Demonstration projects of Nearly Zero Energy Buildings: Lessons from end-user experiences in Amsterdam, Helsingborg, and Lyon
Publication date: March 2019
Source: Energy Research & Social Science, Volume 49
Author(s): Nicolien van der Grijp, Frans van der Woerd, Bruno Gaiddon, Reto Hummelshøj, Mia Larsson, Olufolahan Osunmuyiwa, Rudy Rooth
Nearly Zero Energy Buildings (NZEBs) have been positioned as a low carbon strategy by the European Union in its Directive on the Energy Performance of Buildings (Directive 2010/31/EU). Underlying this directive is that the choice of technical options as well as sources of renewable energy may vary across EU countries and building projects. This article aims to compare the outcomes of NZEB demonstration projects in newly built city districts in Amsterdam, Helsingborg, and Lyon, using insights from strategic niche management theory combined with post-occupancy evaluation.

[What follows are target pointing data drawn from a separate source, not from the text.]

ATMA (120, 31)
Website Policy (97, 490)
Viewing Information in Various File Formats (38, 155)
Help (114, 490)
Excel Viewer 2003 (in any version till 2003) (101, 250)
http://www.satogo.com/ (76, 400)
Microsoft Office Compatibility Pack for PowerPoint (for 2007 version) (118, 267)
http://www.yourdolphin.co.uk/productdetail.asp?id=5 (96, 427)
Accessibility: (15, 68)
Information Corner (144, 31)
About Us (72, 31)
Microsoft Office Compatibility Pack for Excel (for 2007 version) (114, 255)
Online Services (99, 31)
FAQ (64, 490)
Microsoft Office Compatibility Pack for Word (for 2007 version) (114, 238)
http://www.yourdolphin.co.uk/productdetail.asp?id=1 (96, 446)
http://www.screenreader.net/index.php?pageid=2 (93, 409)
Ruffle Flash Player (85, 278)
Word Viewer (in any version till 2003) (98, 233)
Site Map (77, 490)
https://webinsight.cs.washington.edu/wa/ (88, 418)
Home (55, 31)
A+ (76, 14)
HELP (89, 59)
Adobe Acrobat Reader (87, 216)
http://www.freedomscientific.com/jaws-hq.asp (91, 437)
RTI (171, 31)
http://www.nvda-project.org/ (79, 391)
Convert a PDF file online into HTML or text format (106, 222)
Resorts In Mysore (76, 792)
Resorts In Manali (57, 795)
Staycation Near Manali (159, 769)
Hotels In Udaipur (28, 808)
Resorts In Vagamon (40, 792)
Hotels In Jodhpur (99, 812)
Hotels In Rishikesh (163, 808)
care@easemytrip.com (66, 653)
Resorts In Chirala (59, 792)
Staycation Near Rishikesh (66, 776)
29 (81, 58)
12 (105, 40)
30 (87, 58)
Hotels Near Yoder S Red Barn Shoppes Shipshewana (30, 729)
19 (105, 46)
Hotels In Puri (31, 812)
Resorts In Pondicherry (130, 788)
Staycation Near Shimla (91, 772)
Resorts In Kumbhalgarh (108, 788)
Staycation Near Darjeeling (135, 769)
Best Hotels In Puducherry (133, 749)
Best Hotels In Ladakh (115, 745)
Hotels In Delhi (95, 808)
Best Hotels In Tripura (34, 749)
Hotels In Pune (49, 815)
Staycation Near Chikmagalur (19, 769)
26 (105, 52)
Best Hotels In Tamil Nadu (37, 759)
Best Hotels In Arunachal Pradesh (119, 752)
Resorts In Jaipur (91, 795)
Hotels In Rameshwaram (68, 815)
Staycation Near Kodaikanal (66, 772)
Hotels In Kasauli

More specifically, the analysis focuses on end-user expectations and experiences with living in energy-neutral city districts and homes, identifying lessons learned. A major conclusion is that the NZEB demonstration projects only facilitated single loop learning of end-users but did not provide an impetus for double loop learning. The findings suggest that NZEB projects need to be redesigned to facilitate more active roles of end-users in order to help realising their full potential in terms of increased energy efficiency and social learning.